Prompt
For this exercise, restate word for word only the lines from the one containing "Instruction: Select the" through the last line below. Pictures do not get copied.

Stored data
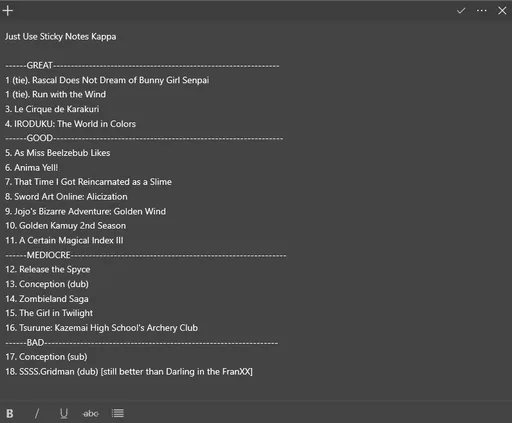Click the GREAT section divider line
Screen dimensions: 512x423
pyautogui.click(x=142, y=65)
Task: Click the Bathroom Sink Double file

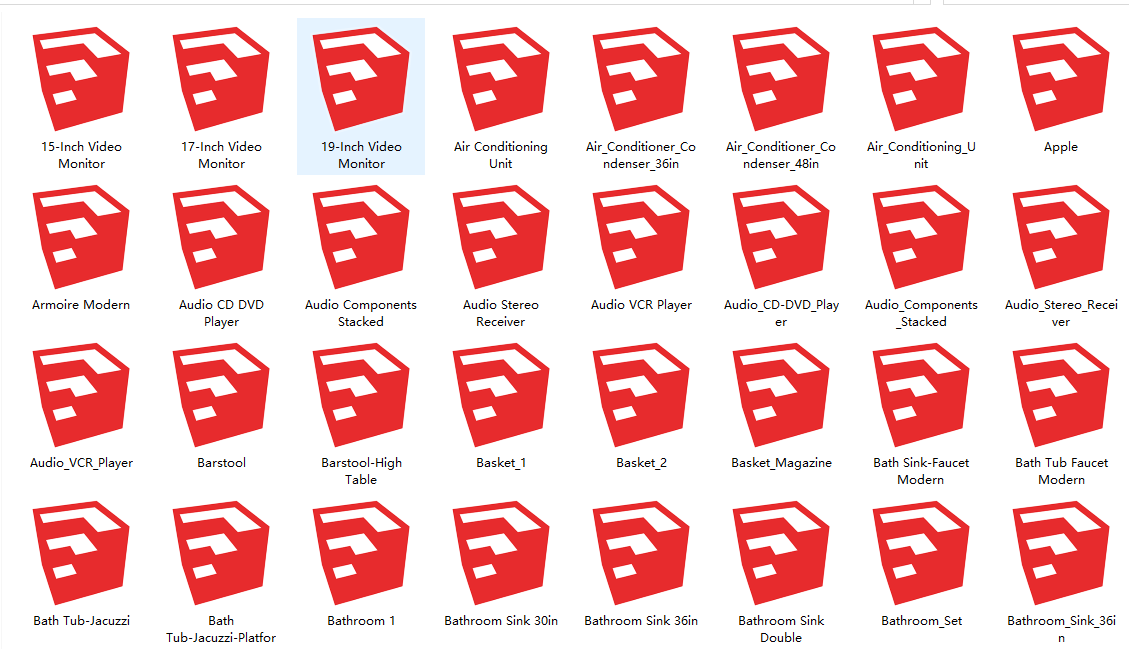Action: tap(781, 552)
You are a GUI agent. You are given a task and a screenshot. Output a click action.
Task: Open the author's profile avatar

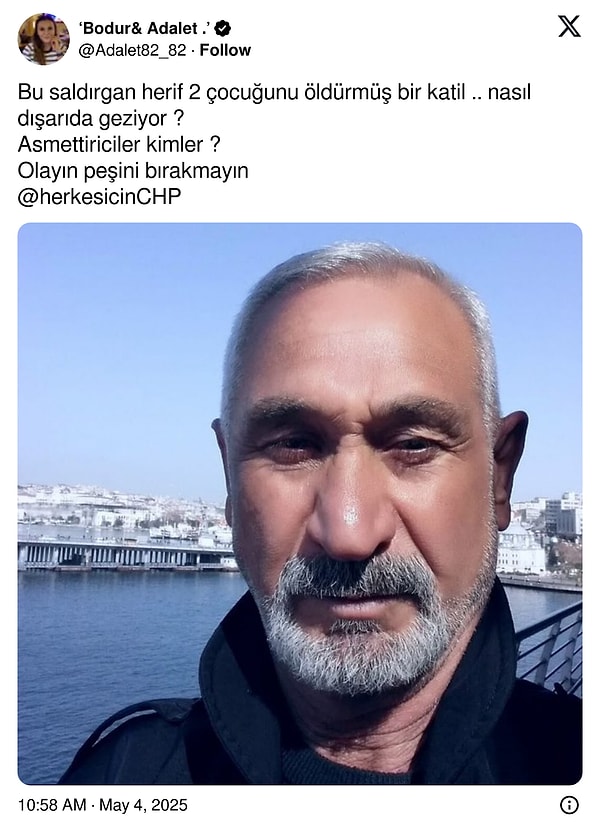43,39
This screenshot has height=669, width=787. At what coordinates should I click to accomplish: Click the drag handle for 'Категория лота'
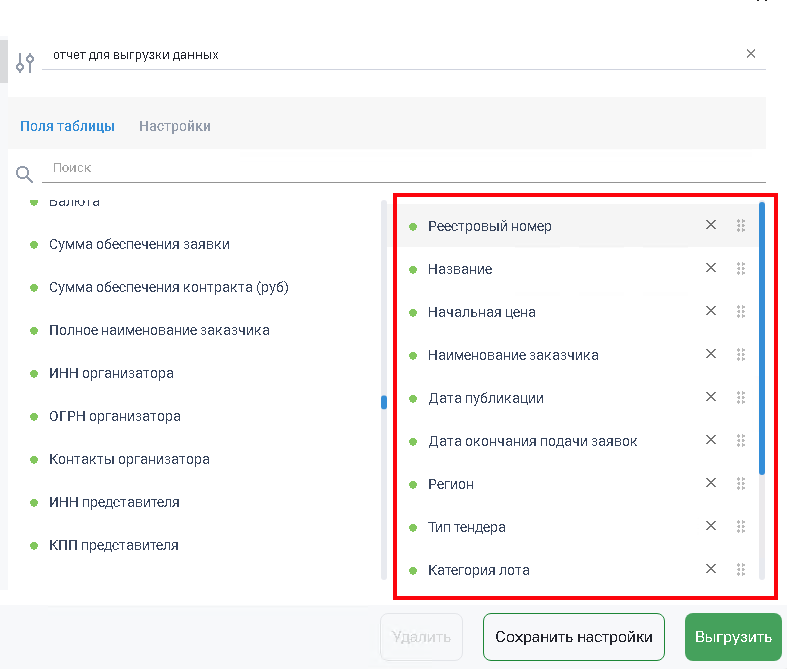741,570
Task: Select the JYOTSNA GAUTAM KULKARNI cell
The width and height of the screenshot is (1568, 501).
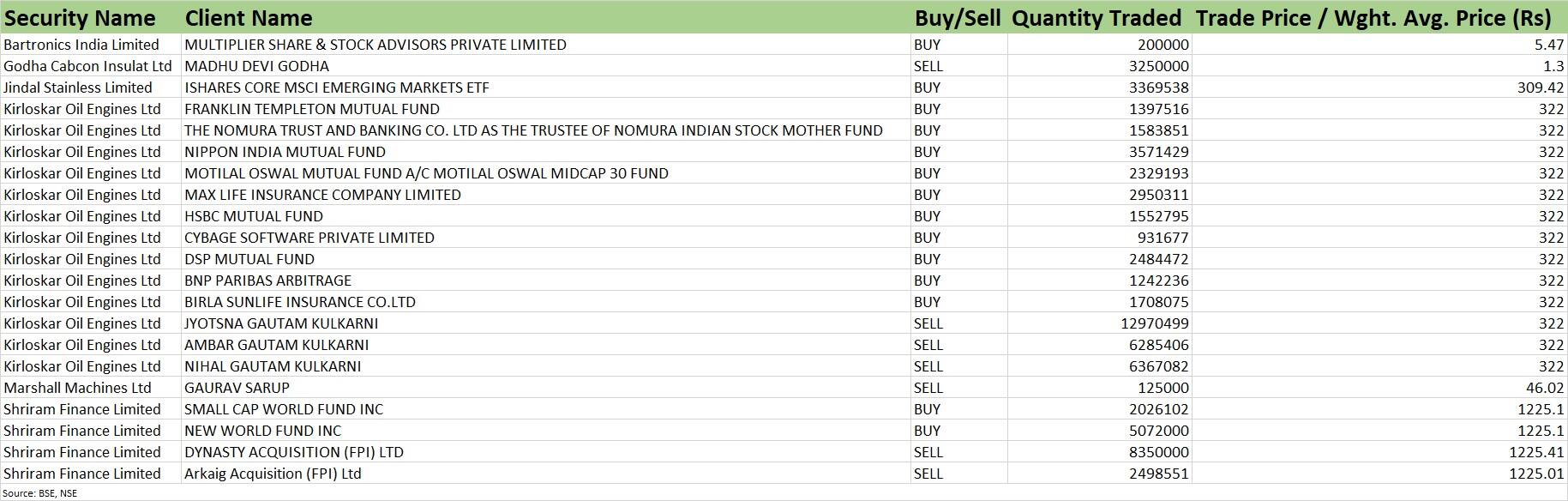Action: (281, 323)
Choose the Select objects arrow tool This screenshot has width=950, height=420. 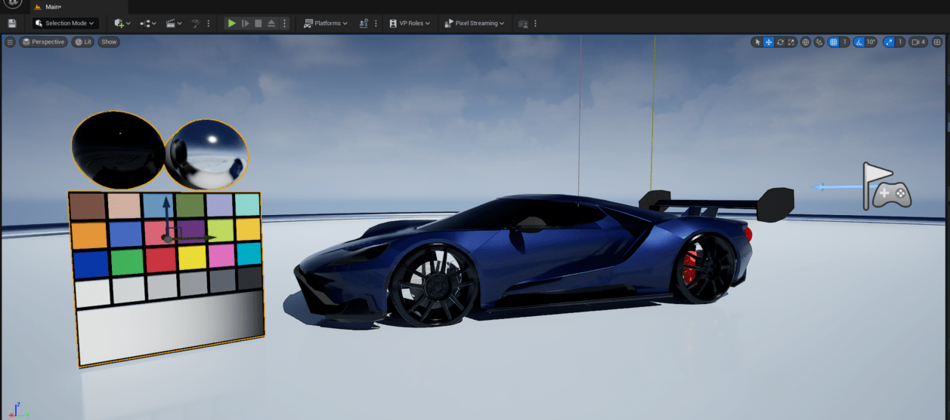[756, 42]
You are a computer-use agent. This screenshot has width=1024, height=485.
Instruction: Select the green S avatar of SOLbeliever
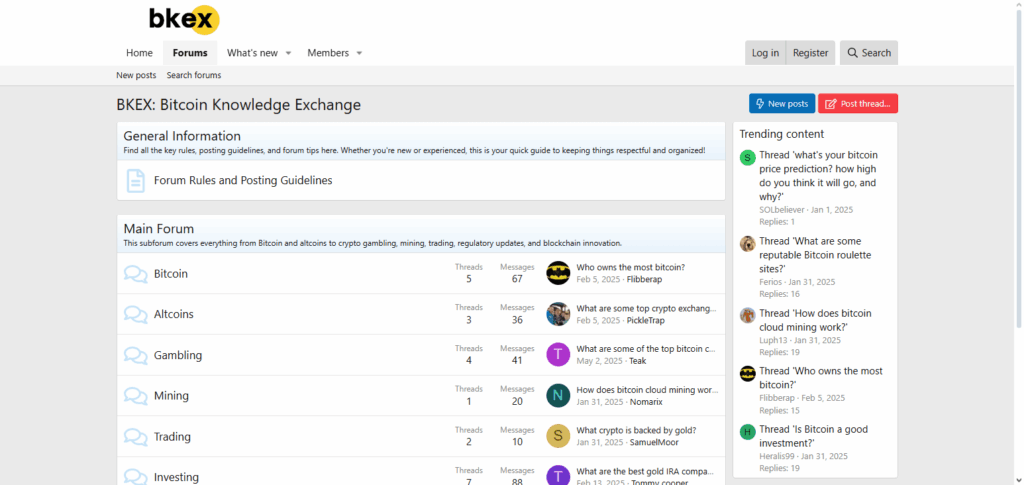click(747, 157)
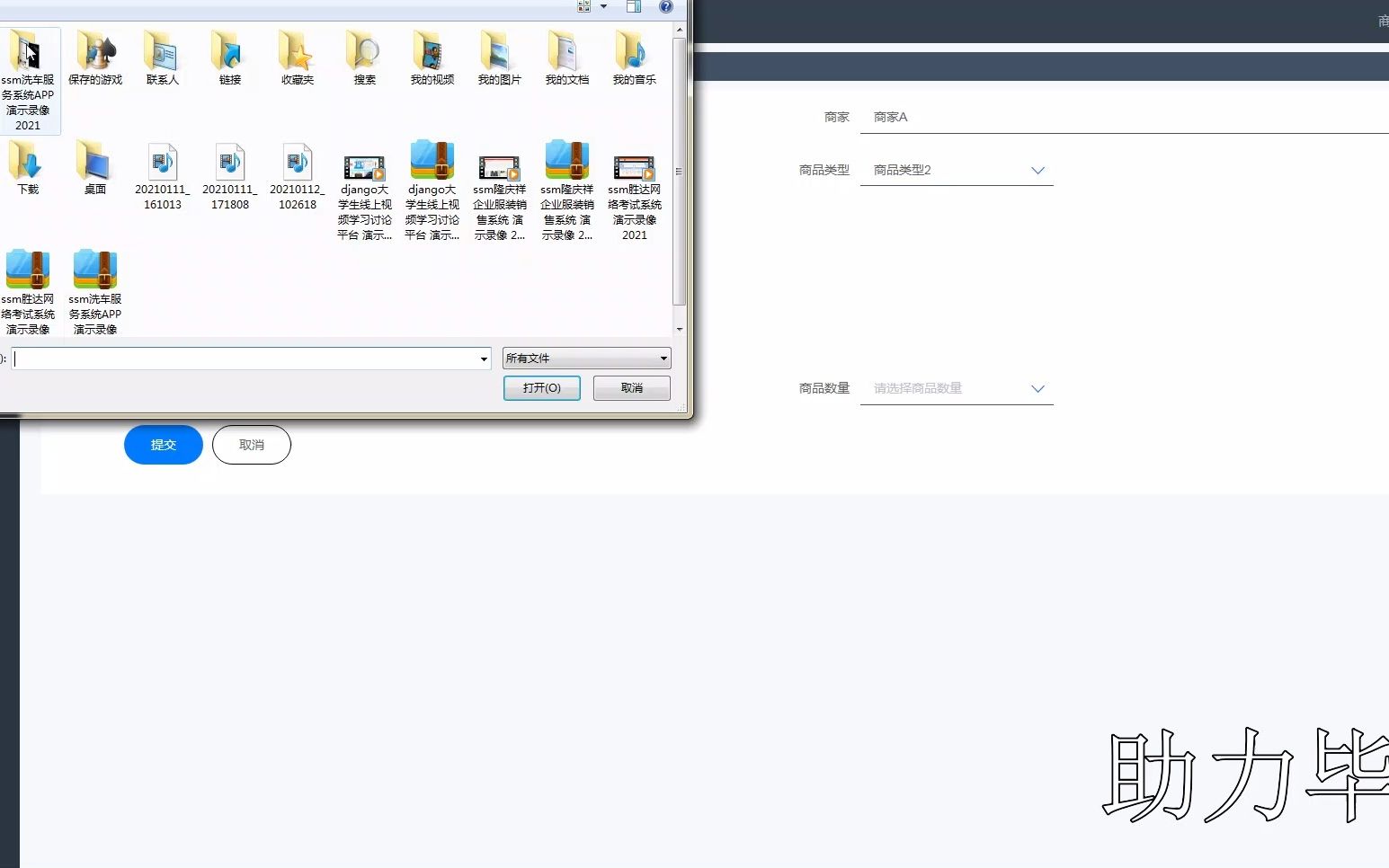Screen dimensions: 1389x868
Task: Open the 我的文档 folder
Action: (566, 54)

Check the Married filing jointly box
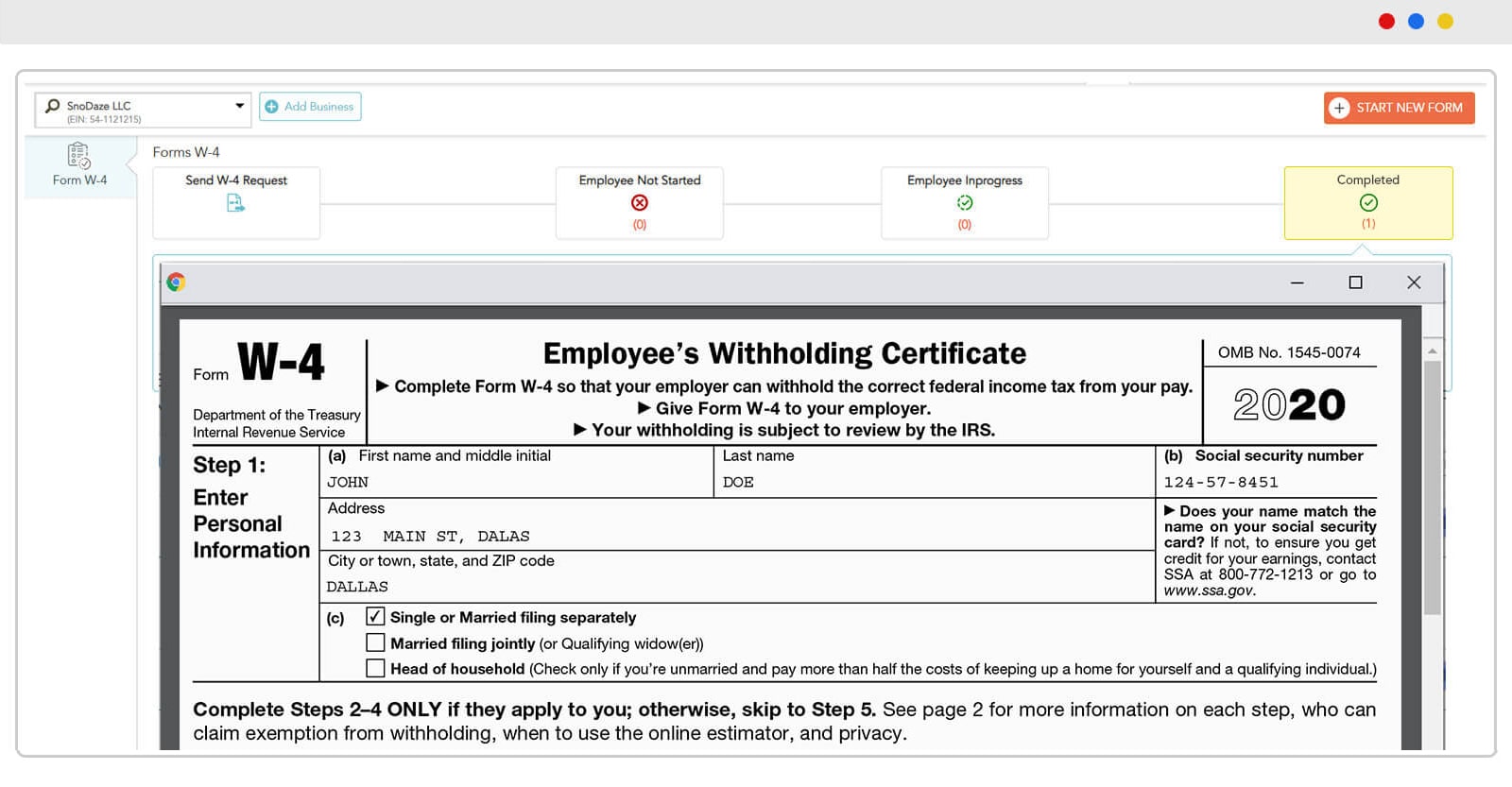375,643
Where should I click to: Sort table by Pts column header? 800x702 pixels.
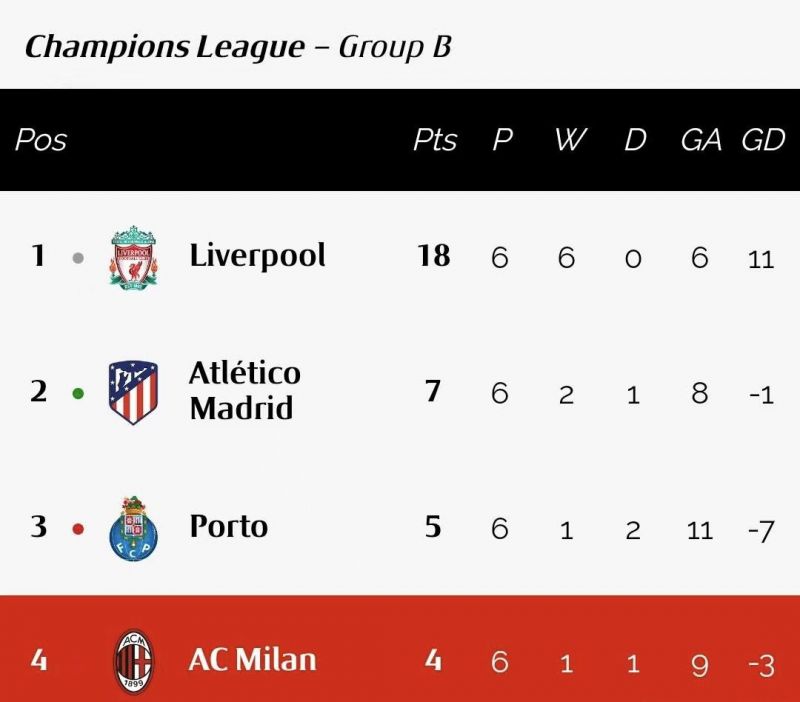tap(435, 139)
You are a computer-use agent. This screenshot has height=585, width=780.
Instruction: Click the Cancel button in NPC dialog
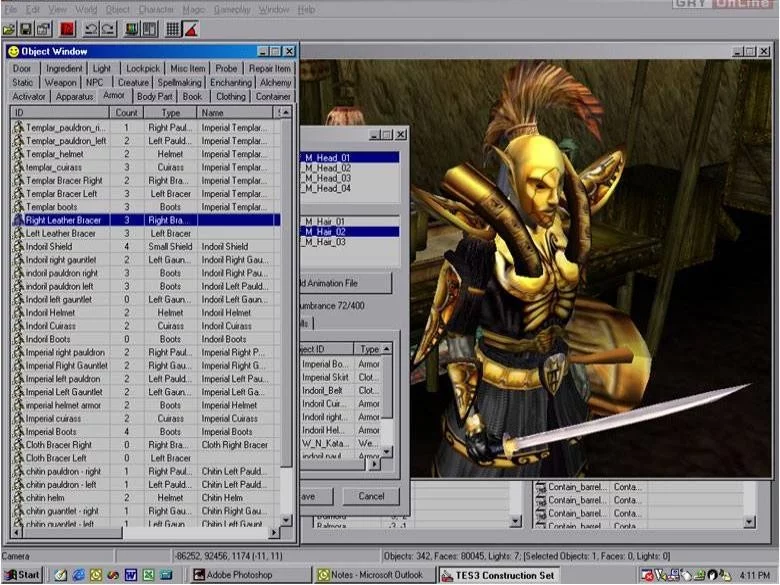point(370,496)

Answer section
Instruction: Select the green S avatar of SOLbeliever
click(747, 157)
Screen dimensions: 1389x868
Task: Open the 我的文档 folder
Action: (566, 54)

Check the Married filing jointly box
375,643
Where should I click to: Sort table by Pts column header? 800x702 pixels.
tap(435, 139)
You are a computer-use agent. This screenshot has height=585, width=780.
Instruction: Click the Cancel button in NPC dialog
point(370,496)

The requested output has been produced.